Following the victory of the October Socialist Revolution the Rada declared itself the supreme organ of the “Ukrainian People’s Republic” and campaigned openly against Soviet rule. It was one of the principal centres of the counter-revolutionaries of the whole of Russia.
then in December of 1917
https://www.marxists.org/archive/lenin/works/1917/dec/03.htm
Proceeding from the interests of the unity and fraternal alliance of factory workers and the working and exploited masses in the struggle for socialism, and also from the recognition of these principles by numerous decisions of the organs of revolutionary democracy, the Soviets, and especially the Second All-Russia Congress of Soviets, the Council of People’s Commissars—the Socialist government of Russia—reaffirms that the right to self-determination belongs to all nations oppressed by tsarism and the Great Russian bourgeoisie, up to and including the right of these nations to secede from Russia.
Accordingly we, the Council of People’s Commissars, recognise the People’s Ukrainian Republic, and its right to secede from Russia or enter into a treaty with the Russian Republic on federal or similar relations between them.
We, the Council of People’s Commissars, recognise at once, unconditionally and without reservations everything that pertains to the Ukrainian people’s national rights and national independence.
We have not taken a single step, in the sense of restricting the Finnish people’s national rights or national independence, against the bourgeois Finnish Republic, which still remains bourgeois, nor shall we take any steps restricting the national independence of any nation which had been—or desires to be—a part of the Russian Republic.

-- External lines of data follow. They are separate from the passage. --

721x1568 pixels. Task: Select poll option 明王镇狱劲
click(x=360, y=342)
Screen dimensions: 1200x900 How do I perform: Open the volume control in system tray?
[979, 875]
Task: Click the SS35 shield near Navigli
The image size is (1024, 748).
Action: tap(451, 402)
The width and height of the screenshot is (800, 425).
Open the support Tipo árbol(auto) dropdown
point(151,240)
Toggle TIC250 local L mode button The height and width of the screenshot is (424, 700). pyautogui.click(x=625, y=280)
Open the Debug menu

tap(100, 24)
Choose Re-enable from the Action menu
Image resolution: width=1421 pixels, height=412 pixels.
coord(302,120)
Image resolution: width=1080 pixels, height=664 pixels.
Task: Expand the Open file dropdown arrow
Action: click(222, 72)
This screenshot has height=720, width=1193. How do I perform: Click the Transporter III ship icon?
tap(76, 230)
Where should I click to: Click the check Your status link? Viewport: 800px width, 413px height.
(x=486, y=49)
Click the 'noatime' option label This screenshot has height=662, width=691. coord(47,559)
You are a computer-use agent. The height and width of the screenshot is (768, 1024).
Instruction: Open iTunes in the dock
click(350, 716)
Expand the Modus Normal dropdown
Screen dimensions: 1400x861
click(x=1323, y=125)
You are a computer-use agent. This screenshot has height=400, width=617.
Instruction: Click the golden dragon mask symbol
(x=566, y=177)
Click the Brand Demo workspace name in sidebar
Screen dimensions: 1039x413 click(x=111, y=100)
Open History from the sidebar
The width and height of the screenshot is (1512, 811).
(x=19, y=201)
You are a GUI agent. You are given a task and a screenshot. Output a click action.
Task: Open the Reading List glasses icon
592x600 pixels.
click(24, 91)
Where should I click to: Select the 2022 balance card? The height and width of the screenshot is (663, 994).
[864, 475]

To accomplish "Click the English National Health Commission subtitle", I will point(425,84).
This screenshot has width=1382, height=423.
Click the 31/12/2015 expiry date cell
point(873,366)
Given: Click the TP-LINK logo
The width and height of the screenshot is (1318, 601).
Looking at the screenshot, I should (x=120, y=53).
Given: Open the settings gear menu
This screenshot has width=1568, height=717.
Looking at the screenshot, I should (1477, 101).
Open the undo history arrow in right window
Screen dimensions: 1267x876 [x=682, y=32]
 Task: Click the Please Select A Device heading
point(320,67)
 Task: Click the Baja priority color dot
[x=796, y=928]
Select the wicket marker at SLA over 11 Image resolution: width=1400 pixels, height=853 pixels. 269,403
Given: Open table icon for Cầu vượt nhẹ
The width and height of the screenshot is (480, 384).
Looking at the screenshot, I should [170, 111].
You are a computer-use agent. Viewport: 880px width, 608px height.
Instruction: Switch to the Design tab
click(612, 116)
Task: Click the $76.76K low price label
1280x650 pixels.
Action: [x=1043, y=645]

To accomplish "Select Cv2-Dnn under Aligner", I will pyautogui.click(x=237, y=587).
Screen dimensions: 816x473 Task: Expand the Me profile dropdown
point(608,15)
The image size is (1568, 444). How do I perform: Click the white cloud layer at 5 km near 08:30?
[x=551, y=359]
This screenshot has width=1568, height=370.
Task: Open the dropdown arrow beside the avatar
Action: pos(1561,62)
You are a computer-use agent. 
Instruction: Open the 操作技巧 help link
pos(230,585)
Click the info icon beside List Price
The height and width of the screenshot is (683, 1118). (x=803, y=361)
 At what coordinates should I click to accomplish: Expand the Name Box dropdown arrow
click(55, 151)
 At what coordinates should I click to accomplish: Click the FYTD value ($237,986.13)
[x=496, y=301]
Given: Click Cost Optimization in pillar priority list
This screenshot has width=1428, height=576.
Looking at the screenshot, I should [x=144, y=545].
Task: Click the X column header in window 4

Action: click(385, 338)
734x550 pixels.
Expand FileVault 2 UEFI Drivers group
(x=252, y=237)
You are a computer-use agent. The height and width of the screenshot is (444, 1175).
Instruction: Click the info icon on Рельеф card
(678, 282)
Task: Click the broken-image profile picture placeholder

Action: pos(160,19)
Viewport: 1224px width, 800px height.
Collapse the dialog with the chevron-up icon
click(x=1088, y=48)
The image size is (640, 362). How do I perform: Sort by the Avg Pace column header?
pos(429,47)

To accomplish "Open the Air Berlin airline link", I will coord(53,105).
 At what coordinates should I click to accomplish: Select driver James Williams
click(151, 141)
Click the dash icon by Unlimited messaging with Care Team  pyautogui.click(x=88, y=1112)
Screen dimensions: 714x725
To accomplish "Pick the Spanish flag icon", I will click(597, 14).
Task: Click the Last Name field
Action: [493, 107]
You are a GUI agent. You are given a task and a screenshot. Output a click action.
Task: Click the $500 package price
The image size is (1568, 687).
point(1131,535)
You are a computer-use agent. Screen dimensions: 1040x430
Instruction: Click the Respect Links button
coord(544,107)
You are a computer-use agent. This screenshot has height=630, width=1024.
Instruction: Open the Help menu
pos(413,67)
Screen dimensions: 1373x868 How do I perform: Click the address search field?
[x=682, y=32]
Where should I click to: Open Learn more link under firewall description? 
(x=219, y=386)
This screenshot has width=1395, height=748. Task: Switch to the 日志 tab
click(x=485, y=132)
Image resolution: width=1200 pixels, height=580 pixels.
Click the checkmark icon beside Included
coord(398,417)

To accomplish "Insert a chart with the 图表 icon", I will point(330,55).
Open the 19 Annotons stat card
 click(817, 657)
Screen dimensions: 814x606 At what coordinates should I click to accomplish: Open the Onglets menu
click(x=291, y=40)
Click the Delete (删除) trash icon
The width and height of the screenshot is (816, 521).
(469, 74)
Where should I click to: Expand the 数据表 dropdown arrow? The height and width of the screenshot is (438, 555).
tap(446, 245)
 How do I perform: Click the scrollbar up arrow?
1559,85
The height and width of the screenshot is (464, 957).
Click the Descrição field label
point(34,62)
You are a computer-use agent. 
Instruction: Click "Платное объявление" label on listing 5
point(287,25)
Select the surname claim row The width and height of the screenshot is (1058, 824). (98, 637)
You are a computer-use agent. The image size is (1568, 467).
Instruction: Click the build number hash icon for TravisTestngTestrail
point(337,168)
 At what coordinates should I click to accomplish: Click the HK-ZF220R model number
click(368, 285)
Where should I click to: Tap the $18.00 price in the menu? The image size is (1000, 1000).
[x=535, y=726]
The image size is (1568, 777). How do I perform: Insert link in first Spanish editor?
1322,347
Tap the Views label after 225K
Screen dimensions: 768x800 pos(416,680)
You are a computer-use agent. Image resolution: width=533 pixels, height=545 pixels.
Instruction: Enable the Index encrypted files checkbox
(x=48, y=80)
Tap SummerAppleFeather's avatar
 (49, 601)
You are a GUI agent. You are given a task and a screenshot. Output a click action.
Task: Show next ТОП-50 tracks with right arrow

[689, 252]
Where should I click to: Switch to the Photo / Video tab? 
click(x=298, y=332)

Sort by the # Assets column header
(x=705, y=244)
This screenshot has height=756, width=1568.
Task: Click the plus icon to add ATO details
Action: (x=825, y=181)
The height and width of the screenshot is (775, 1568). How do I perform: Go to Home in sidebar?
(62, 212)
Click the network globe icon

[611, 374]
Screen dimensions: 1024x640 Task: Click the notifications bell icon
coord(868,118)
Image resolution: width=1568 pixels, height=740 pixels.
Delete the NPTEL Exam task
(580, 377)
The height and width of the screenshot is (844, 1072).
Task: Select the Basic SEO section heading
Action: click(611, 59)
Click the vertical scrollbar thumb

We accuse the Rada of conducting, behind a screen of national phrases, a double-dealing bourgeois policy, which has long been expressed in the Bada’s non-recognition of the Soviets and of Soviet power in the Ukraine (incidentally, the Rada has refused to convoke a territorial congress of the Ukrainian Soviets immediately, as the Soviets of the Ukraine had demanded). This ambiguous policy, which has made it impossible for us to recognise the Rada as a plenipotentiary representative of the working and exploited masses of the Ukrainian Republic, has lately led the Rada to steps which preclude all possibility of agreement.
These, firstly, were steps to disorganise the front.
The Rada has issued unilateral orders moving Ukrainian units and withdrawing them from the front, thereby breaking up the common united front before any demarcation, which can be carried out only through a formal agreement between the governments of the two republics.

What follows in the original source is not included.